Writers write. And writing is the absolute best way to become a better writer. Period.
But writers are obsessive. Sometimes we get so involved in a project we forget about the other aspects of writing, the ones that don't involve pen and paper.
Here's a quick refresher.
1. Be Observant
Be that person who notices everything. Eavesdrop on conversations. People-watch. Pay attention as you navigate daily life. Finding something to write about should never be a problem. There are ideas everywhere, if you're looking for them.
It's the details that make writing—the small pieces of imagery, the perfect comparisons. Those things don't come from thin air. You notice them. You notice the way snapping twigs feel under your boot, and later, when you're writing, you'll be able to pull that out and compare it to snapping bones. Or whatever you do—the way skin feels to the touch, the smell of meat on the grill. You have to notice the small things. If not, you will have no details, no imagery to draw on, and the world of your writing will be flat.
I know that reading technically has something to do with writing, but it's just too important for me to leave out. You cannot become a better writer without reading. It's impossible. It's like trying to paint without brushes. You have the paint. You might get something on the canvas, but it won't look like art.
Read everything you can find. Good books, bad books, textbooks, instruction manuals. Everything. Bonus points if you read with a pen in hand, taking notes in the margins. Notice what works and what doesn't. What makes you feel something, and what falls flat? What would you change?
Every writer begins by emulating the styles of others (hopefully others who know what they're doing). If you never read, you have no base, nothing to grow from.
I am a firm believer that running can teach you invaluable lessons about writing.
Go for a long run—whatever's long for you, a mile, ten miles. It's just like writing a long piece. You start out strong, excited, with long deer-like steps. Then you start to slow down and settle into your pace. About halfway through, you might get bored. Your mind wanders, and you have to pull yourself back to the present.
That is free mental training, my friend. It toughens you up, gives you a simple ultimatum: quit or finish.
What you choose to do during your run is likely what you will choose during your writing project. Will you quit when "writer's block" sets in, when putting down words feels like slugging through mud? Or will you fight through it and get your story on paper?
Near the end of your run, it will hurt. Your legs will be on fire, and there will be needles in your side. Then, it will happen—the magical second wind.
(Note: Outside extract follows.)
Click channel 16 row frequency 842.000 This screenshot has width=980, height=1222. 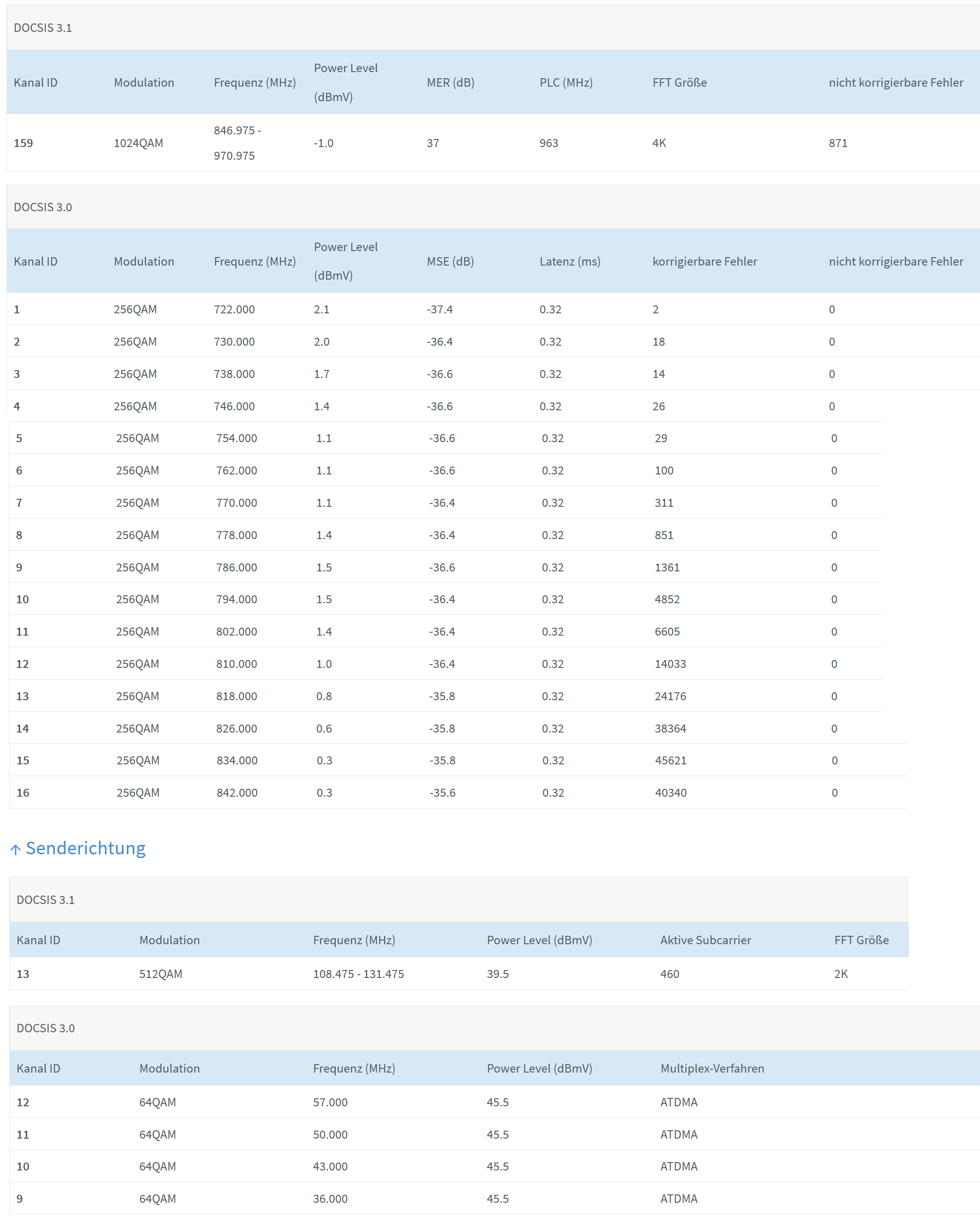pyautogui.click(x=237, y=793)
The more times you run, the more confident you will be that this second burst of energy will appear in your body, and the more you write, the surer you will be that even when inspiration starts to wane, it will reappear, stronger than ever.
Remember when your teachers called you out during class—when you were staring into space instead of listening to the lecture on cell structure? You were actually practicing to become a writer.
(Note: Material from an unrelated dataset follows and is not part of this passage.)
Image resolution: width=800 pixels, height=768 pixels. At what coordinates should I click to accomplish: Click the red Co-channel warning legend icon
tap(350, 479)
When it comes down to it, writers are storytellers, using words to transmit to others the thoughts and visions floating around their imaginations. So daydream, fantasize, and stretch those imaginative muscles so that when you sit down to write, they're already warmed up and ready to go.
Wonder about things. A story starts with a, What if...? What if a bunch of boys were stranded on an island? What if an entire town was trapped under an invisible dome? A writer's job is to flesh out these questions, but first you have to ask them. Watch people you pass on the street. Wonder where they're going, where they've been. Wonder what kind of family they have, what kind of problems—and what would happen if they encountered someone or something else.
Then write it down.
5. Talk to People
Writers write about people. Yes, there are dogs and planes and ghosts in stories, but they're not what people care about. People care about people.
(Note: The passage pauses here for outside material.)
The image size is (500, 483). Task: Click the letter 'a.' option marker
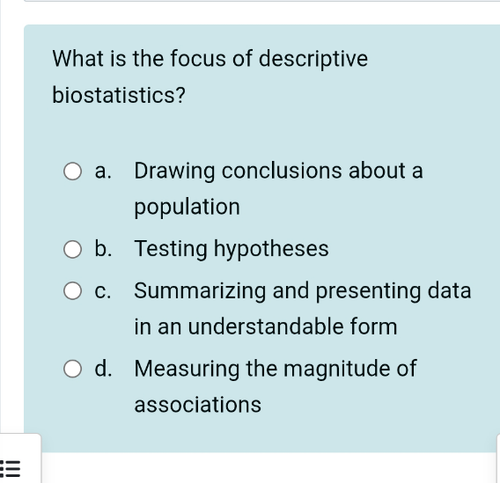click(x=103, y=171)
How they sound, what they do, how they feel. So when you talk to people, listen. It's easy to fall into the tendency of nodding along and waiting for your turn to speak. But really making an effort to listen to what people are saying—whether it's your mom or the cashier at the grocery store—will give you insights to draw on in your writing. Pay attention to body language. Remember what people do when they're angry or when they're lying (reminds me of a great article on writing liars). Being around people and noticing what they do will give you a better idea of how to write them.
Which brings me to...
6. Don't Shut Yourself Away
Writing is a solitary activity, I know. Many of us are introverts, and being around other people is exhausting. You don't have to go to the raging party. You don't even have to interact with others—sometimes just people-watching at the mall or the park is enough.
It's important to remember that without life, there is nothing to write about. Go outside every now and then. Talk to the real people. Get inspired. There is no muse who will magically grant you ideas; you have to go find them.
Writing is the best way to become a better writer, but the best writers are writing all the time. They're writing in their minds, where no one can see. They're tasting words every second because every second is an opportunity for a new idea, a new character, a new story.
Don't waste it.
What do you do (besides writing) to hone your skills?